Oui, j’y ai finalement mis le pied. Je me suis calmé grâce aux paroles rassurantes de mon nouvel ami qui me conseilla d’oublier la bâtisse et de constater toute la vie, toute la fraternité et la joie qui s’y déployaient. Mon petit côté aventurier –et, oui, sans doute le Saint Esprit- m’avait donné la force d’entrer et de me rendre à la cafétéria. Malheureusement, mauvaise première impression. Ça sentait la cigarette à plein nez et on ne s’entendait pas penser tellement le niveau sonore était élevé. Agressant. Soixante-cinq séminaristes attablés après s’être servis comme dans une cafétéria d’école, sans compter la dizaine de membres de la direction et les professeurs, assis à part. Et, péché capital pour moi : ce lieu se trouve au sous-sol, donc très peu éclairé par la lumière naturelle. J’étouffais littéralement. Étant légèrement asthmatique, la situation s’avérait d’autant plus pénible. Mon copain m’offre de venir me servir un repas, et je n’ai jamais mangé si vite de ma vie, en me disant qu’heureusement, je ne remettrais jamais les pieds là! Je me suis senti étranger à tout ça. Évidemment, les gars, vivant ensemble à longueur de temps et ayant développé des liens fraternels forts –certains, depuis des années- n’ont pas fait grand effort pour m’intégrer à leur groupe, et ça se pardonne. En même temps, ai-je moi-même fait l’effort d’aller vers eux? Pas du tout, je l’avoue. À quoi bon, quand on est convaincu qu’on ne les reverra plus…
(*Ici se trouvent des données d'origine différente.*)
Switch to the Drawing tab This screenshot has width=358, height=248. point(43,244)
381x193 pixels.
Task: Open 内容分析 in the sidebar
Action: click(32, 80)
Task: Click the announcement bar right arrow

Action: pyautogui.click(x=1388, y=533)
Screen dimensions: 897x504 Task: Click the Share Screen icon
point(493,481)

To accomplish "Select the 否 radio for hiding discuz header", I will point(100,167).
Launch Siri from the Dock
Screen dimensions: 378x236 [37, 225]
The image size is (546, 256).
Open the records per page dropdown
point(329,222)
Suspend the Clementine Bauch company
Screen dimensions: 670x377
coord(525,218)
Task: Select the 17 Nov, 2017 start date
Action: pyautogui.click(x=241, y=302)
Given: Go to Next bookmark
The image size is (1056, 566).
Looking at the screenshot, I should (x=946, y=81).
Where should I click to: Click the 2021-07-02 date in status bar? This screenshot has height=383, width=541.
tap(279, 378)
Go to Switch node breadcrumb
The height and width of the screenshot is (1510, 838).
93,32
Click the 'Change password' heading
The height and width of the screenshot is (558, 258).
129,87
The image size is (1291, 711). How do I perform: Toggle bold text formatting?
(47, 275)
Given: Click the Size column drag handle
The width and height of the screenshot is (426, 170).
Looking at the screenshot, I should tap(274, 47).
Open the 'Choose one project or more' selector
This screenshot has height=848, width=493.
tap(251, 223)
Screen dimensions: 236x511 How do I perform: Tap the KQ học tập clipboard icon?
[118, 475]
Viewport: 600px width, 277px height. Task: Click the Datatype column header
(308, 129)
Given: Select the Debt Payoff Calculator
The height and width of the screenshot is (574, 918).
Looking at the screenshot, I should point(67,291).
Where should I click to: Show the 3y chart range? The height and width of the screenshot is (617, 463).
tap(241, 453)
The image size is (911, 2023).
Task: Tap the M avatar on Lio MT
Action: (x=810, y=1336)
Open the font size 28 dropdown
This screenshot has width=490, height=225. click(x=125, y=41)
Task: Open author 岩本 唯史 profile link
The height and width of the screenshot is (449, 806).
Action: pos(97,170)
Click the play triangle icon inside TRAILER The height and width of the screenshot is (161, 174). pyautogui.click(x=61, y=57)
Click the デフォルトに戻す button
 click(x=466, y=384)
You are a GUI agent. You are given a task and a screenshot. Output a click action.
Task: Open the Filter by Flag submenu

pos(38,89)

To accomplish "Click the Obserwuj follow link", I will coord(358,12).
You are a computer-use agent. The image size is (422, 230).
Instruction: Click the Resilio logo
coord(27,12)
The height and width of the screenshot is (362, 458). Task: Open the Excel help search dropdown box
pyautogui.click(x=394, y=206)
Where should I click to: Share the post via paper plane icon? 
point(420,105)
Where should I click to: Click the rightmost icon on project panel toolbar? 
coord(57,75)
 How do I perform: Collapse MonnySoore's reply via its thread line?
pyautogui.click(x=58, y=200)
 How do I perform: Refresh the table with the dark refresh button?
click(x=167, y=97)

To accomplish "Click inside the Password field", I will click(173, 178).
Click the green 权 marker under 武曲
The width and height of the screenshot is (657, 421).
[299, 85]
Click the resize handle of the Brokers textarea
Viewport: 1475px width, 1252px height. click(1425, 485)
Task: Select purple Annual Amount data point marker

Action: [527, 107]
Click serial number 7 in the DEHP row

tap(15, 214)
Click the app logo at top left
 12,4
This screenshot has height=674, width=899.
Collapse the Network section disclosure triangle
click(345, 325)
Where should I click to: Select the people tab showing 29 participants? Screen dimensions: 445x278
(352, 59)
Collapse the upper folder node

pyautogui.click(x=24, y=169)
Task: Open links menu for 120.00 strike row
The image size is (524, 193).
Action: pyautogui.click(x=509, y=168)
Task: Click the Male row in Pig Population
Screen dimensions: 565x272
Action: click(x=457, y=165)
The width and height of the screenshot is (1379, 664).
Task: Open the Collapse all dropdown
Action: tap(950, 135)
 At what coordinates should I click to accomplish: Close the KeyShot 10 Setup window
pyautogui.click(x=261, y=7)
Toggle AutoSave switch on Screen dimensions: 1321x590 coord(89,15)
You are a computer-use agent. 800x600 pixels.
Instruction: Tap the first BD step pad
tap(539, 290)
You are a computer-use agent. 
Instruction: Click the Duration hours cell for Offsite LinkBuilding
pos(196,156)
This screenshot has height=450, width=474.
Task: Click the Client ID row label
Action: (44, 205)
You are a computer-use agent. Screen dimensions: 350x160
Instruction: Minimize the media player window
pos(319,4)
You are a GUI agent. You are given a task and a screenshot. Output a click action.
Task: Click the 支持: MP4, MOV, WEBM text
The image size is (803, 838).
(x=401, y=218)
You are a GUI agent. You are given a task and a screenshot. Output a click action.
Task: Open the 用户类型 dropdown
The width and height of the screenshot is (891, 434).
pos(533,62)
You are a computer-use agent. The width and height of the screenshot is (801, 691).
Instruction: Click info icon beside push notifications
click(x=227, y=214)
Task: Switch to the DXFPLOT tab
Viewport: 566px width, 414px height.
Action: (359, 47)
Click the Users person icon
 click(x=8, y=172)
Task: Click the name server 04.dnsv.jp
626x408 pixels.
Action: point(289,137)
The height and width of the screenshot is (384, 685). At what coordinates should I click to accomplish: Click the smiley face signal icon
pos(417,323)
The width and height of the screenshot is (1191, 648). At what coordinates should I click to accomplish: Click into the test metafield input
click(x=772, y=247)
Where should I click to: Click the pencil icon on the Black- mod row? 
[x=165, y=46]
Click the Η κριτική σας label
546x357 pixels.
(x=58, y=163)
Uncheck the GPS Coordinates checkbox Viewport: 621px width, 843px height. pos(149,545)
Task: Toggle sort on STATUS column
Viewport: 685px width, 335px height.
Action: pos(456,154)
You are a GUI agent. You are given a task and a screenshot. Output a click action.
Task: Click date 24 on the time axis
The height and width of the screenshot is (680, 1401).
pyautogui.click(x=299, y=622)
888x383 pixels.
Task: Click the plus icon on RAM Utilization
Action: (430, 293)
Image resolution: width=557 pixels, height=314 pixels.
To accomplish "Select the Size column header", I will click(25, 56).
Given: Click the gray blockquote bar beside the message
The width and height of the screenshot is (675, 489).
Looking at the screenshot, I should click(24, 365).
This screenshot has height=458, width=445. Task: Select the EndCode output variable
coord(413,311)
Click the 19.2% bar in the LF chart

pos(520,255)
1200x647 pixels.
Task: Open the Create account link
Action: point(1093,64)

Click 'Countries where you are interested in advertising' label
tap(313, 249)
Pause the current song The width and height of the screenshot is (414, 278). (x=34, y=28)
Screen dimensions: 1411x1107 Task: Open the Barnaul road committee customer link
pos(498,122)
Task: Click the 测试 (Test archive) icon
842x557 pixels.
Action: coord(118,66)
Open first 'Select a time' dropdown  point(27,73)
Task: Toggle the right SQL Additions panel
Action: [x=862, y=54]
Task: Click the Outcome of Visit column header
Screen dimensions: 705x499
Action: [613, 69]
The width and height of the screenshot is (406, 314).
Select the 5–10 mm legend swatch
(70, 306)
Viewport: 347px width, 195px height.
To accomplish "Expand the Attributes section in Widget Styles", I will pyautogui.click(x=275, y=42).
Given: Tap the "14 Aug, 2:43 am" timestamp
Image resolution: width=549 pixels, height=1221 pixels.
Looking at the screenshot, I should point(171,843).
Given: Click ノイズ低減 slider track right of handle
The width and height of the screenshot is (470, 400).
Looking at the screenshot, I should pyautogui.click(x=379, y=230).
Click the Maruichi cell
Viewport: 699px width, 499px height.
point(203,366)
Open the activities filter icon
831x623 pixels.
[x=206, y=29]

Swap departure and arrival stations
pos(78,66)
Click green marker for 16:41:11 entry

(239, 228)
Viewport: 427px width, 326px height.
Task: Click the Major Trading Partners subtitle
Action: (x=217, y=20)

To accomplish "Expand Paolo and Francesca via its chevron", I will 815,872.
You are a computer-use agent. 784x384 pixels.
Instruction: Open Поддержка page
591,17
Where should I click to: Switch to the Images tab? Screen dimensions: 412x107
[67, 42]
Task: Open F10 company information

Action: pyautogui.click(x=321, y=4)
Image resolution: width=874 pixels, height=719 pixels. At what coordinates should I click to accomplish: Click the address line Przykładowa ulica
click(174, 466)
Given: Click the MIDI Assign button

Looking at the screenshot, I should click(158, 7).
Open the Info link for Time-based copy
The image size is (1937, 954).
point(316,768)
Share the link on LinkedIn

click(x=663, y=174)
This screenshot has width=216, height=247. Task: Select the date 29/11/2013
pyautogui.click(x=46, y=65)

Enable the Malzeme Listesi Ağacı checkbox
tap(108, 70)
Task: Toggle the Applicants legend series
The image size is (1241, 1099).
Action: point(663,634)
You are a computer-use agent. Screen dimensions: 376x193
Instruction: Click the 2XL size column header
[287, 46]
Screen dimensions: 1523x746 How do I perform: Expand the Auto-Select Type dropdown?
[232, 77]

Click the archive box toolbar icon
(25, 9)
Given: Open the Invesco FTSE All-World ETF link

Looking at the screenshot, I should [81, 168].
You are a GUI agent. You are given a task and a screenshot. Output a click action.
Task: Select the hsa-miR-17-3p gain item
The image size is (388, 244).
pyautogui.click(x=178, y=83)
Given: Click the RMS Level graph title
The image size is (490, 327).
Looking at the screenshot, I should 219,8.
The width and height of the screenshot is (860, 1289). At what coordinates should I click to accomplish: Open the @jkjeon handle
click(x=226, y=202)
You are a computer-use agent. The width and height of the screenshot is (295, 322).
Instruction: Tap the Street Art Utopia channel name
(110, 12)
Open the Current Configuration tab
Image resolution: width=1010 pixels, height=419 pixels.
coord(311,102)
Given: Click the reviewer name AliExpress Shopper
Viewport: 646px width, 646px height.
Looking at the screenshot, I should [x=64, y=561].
Je suis donc reparti, soulagé de sortir de cet antre de ‘vieux garçons’. Observateur attentif, il m’a quand même été donné de constater la richesse de personnalité de ces jeunes et la joie qui semblait les habiter. Glanant ici et là des bribes de conversation, et constatant la maturité de plusieurs d’entre eux (beaucoup avaient 25 ans et plus), leur expérience de vie d’avant le Séminaire (plusieurs avaient eu un métier, une profession ou des études dans des domaines très variés), je suis resté étonné et interloqué.

Après cette visite-éclair, qui semblait pourtant plutôt négative, je n’ai pu me débarrasser si facilement de cette lancinante question : et si j’étais appelé à vivre là, moi aussi, malgré mes réticences préliminaires…? Mais, Dieu soit loué, j’avais trois ans d’études devant moi pour continuer à réfléchir et explorer différentes possibilités dans ma recherche de ma place dans le monde et dans l’Église. Faire un choix de vie s’avère toujours ardu. Choisir, surtout au plan existentiel, c’est renoncer à quelque chose qui nous semble bon, pour quelque chose qui nous parait meilleur. Mais il n’y a pas de garantie qu’on ne fasse pas fausse route. L’existence humaine se bâtit à coup d’essais/erreurs. Ce qui est certain : pour avancer, il faut renoncer au terrain connu et sécure sur lequel on se tient, lâcher prise pour risquer un pas vers un ‘lieu’ dont on sait peu de choses avant de l’avoir expérimenté. Cela guidera la suite de mon cheminement.